The SRMM (Stochastic Regularized Majorization–Minimization) optimizer implements the algorithm introduced in “Stochastic regularized majorization‑minimization with weakly convex and multi‑convex surrogates.” It maintains moving averages of both gradients and parameters, weighting them by a decaying factor that depends on the iteration count and a tunable memory length. This approach blends new gradient information with historical parameter values, resulting in smoother parameter trajectories and improved convergence properties in nonconvex settings.

Parameters:

learning_rate (float, default=0.01): Base step size for parameter updates.
beta (float, default=0.5): Exponent that controls how quickly past information is discounted when computing the moving averages.

■ Task description: Please continue the SRMM optimizer description, picking up right after the entry for beta. The lines have no role in this work.

■ Information shown:
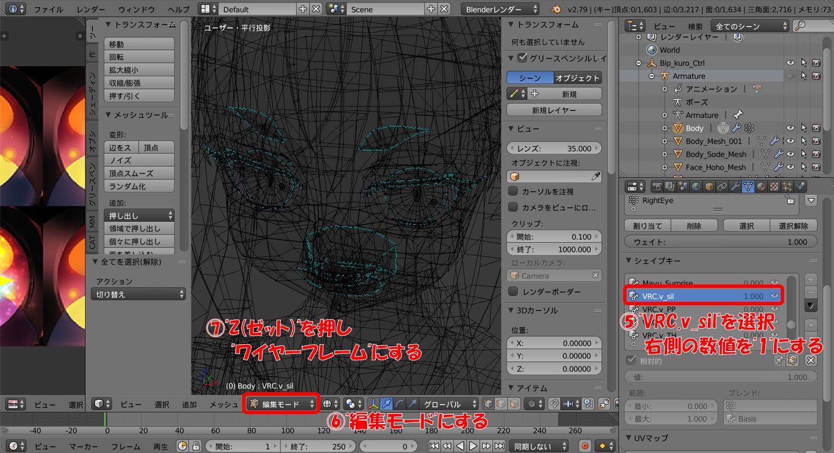834x453 pixels.
Task: Open the Render camera properties tab
Action: click(x=657, y=187)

■ Answer to the exercise:
memory_length (int or None, default=100): The period over which past gradients and parameters are mixed. When None, behaves like standard momentum.
clipnorm, clipvalue, global_clipnorm (float, optional): Gradient clipping thresholds.
use_ema (bool, default=False): Whether to maintain an exponential moving average of the model weights for evaluation.
ema_momentum (float, default=0.99): Momentum factor for the EMA.
ema_overwrite_frequency (int, optional): How often to overwrite the EMA weights with the current weights.
loss_scale_factor (float, optional): Multiplier for loss scaling in mixed‑precision training.
gradient_accumulation_steps (int, optional): Number of steps to accumulate gradients before applying an update.
name (str, default="srmm"): Name identifier for the optimizer.

Example Usage:

import tensorflow as tf
from optimizers.srmm import SRMM

# Instantiate SRMM optimizer
optimizer = SRMM(
    learning_rate=1e-2,
    beta=0.4,
    memory_length=50
)

# Build and compile a simple model
model = tf.keras.models.Sequential([
    tf.keras.layers.Dense(128, activation='relu', input_shape=(784,)),
    tf.keras.layers.Dense(10, activation='softmax')
])
model.compile(
    optimizer=optimizer,
    loss='sparse_categorical_crossentropy',
    metrics=['accuracy']
)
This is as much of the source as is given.